Category: Social Commentary

  • Kaumpromise

    There is nothing quite like death to shake a worldview. There is a reset that happens in one’s head, and the relationship or even lack of it, changes this only in degree, not kind. There is no immunity either, by now, I’d know.

    This one took me out of my comfort zone, in terms of physical location. In the last year or so, especially since the previous time I encountered death, I’ve felt myself become a tad more dispassionate about Cochin as relationships seem a lot more fragile. I am myself much to blame, decades of muscle memory of holding others at arm’s length is hard to shake off. And this is beyond Cochin, and in a place where I have avoided staying for more than a night. Each time I have tried to tell myself that my creature comforts can be skipped for a few days, there has been a rebellion within and I’ve been forced to say “I can’t.”

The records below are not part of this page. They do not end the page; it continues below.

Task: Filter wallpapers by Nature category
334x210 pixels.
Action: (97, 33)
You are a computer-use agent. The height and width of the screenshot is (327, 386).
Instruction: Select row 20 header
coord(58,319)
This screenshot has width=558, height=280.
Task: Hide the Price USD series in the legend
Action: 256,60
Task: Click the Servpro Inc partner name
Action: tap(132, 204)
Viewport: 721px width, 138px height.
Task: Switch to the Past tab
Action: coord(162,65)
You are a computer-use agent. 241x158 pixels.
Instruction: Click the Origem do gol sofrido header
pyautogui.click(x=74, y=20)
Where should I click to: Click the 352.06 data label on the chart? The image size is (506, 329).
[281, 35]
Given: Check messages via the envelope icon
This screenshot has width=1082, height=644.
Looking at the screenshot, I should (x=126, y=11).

    I brace myself this time too, and stood in a corner, observing others. I think we all are capable of projecting an aura of “do not approach” when we so want. Mine is at full blast. And yet, one child (whom I first knew as literally a child, and is now about to become a CA) breaks through it, and asks me if I I am ok, if I need anything. Maybe it is that, maybe it is the death gut punch, or maybe it is my newfound willingness to look at (at least some of) the world without a ‘transaction alert’ warning, but the next evening, I am at the table for evening tea, doing stuff I do when I am comfortable with people – pulling their legs, except these are people I had never even said a decent hello to. The day after, I am pushing someone to accept something the family feels he should take, and he is reluctant. They’re all crying, I think I might have forgotten how to. Says a lot.

    But the larger facade broke before that evening at the table, as I watch folks of all forms walk through the door to catch a last glimpse of the one who had passed. It strikes me that I didn’t know more than a few people who would care to drop in to see me before I went up in smoke. The image of an old man, barely able to move a few steps, break down in grief, is still alive in my mind. Sometimes, I realise, it takes death to understand the meaning of life.

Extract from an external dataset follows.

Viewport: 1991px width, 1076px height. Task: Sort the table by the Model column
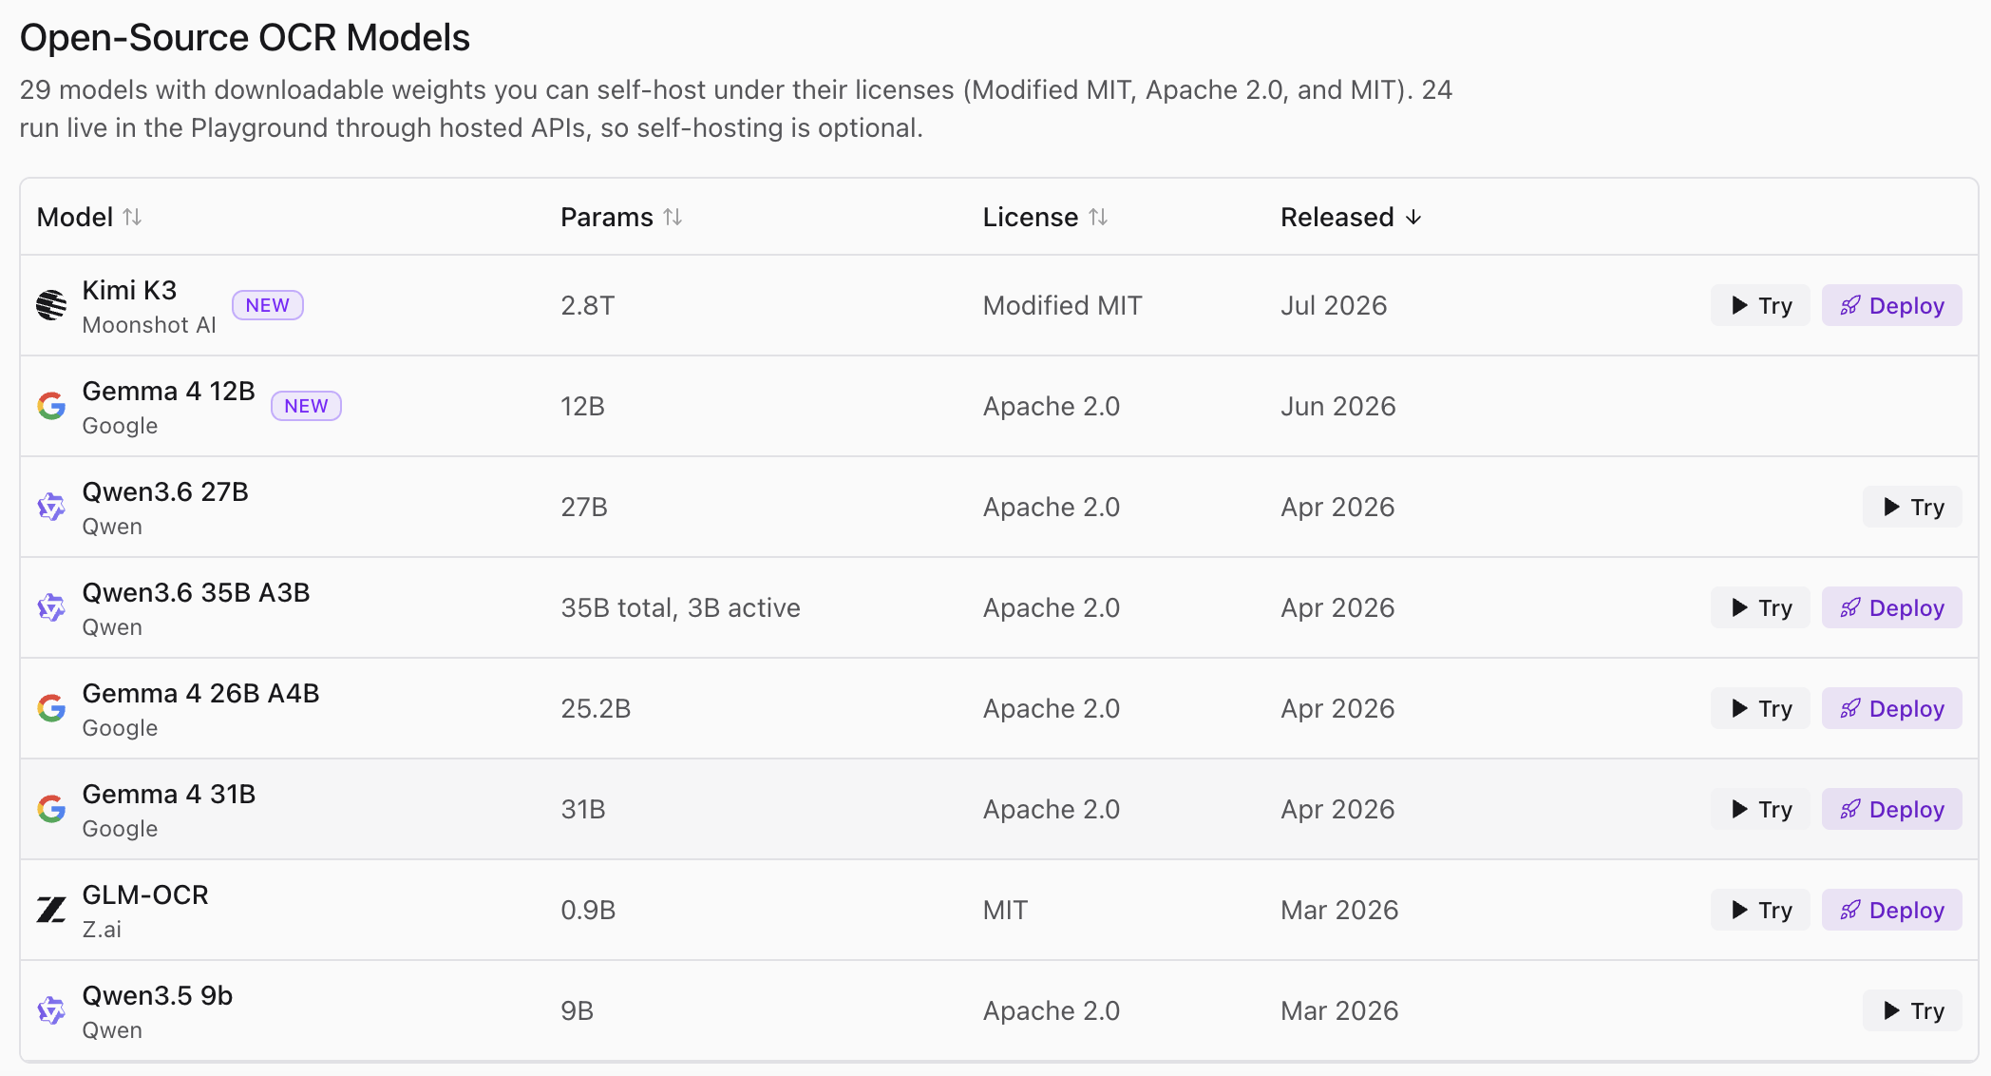[89, 218]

    A few days later, I am back in Bangalore. I see the unhindered adulteration in packaged food, in the things that restaurants do, and in general, the greed in every seller, I wonder if that is what has been lost when faceless people sell things to faceless others. It is easier to not care when you don’t see the people you harm. That is not an option in a smaller community or at least it gets punished faster.

    I am also reminded of what else family and community can do when I read Milan Kundera’s brutal take (in Identity) on why friendship isn’t in vogue these days.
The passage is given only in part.